Mahindra & Mahindra Ltd on Friday reported a 20% rise in consolidated profit after tax (PAT) to ₹3,181 crore in the December quarter.

The company had posted a consolidated PAT of ₹2,658 crore in the year-ago period.

Revenue for the quarter under review grew 17% year-on-year to ₹41,470 crore from ₹35,299 crore a year earlier, the company said.

In the auto segment, the company said, quarterly volumes stood at 2,45,000, up 16% year-on-year while utility (UV) volumes for the quarter stood at 1,42,000.

Auto segment revenue for the third quarter of the current fiscal was at ₹23,391 crore, registering a 21% growth, while consolidated PAT stood at ₹1,438 crore, up 20% year-on-year, it said.

The company said while domestic operations are doing incredibly well, it expects businesses having the momentum to continue, while international operations are weak, driven by macro headwinds in those international markets.

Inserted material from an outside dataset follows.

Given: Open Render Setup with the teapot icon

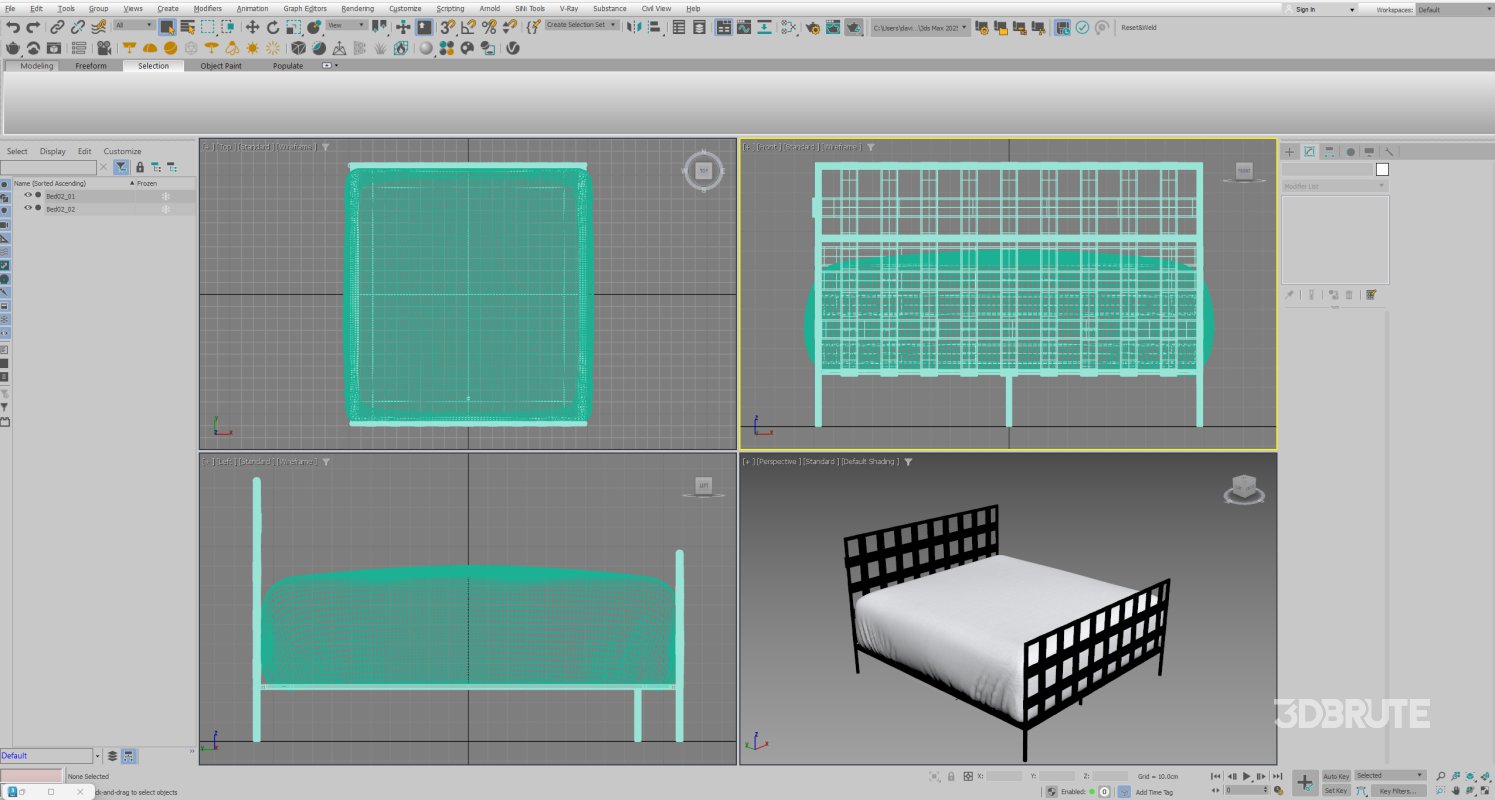Looking at the screenshot, I should coord(814,27).
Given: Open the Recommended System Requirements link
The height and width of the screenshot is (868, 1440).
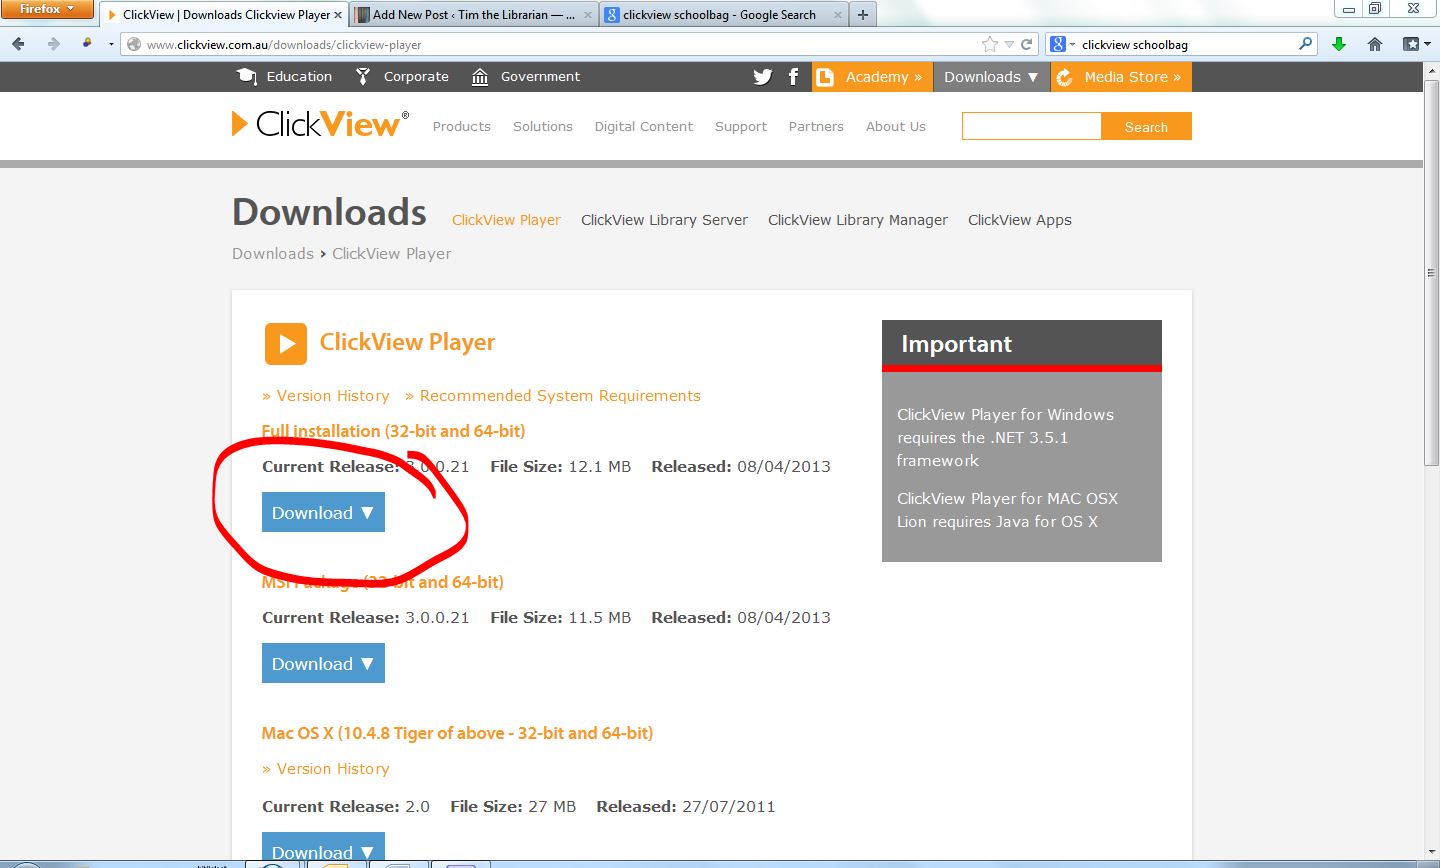Looking at the screenshot, I should [x=559, y=396].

“Our businesses continue to demonstrate strength in execution. Auto and farm delivered solid performance on market share and margins, on the back of focused execution. The transformation at TechM is gathering momentum,” M&M Ltd Managing Director & CEO Anish Shah said.

He said Mahindra Financial services (MMFSL) continues to balance asset quality and growth priorities, with Gross Stage (GS) under 4₹ on the back of strong assets under management (AUM) growth.

“In Q3 FY25, we were No. 1 in SUV revenue market share with 200 bps Y-o-Y increase.

“The auto segment PBIT (Profit Before Interest and Taxes) is up by 120 basis points Y-o-Y. We achieved the highest-ever Q3 tractor market share at 44.2 per cent, a gain of 240 bps Y-o-Y, and farm PBIT is up by 260 bps Y-o-Y,” said Rajesh Jejurikar, Executive Director & CEO (Auto and Farm Sector), M&M Ltd.

The company’s Q3 consolidated results reflect strong performance across multiple businesses despite global headwinds, said Amarjyoti Barua, Group Chief Financial Officer, M&M Ltd.

“Our operating businesses remain laser-focused on execution, and we remain committed to disciplined capital allocation to drive long-term shareholder value creation,” he added.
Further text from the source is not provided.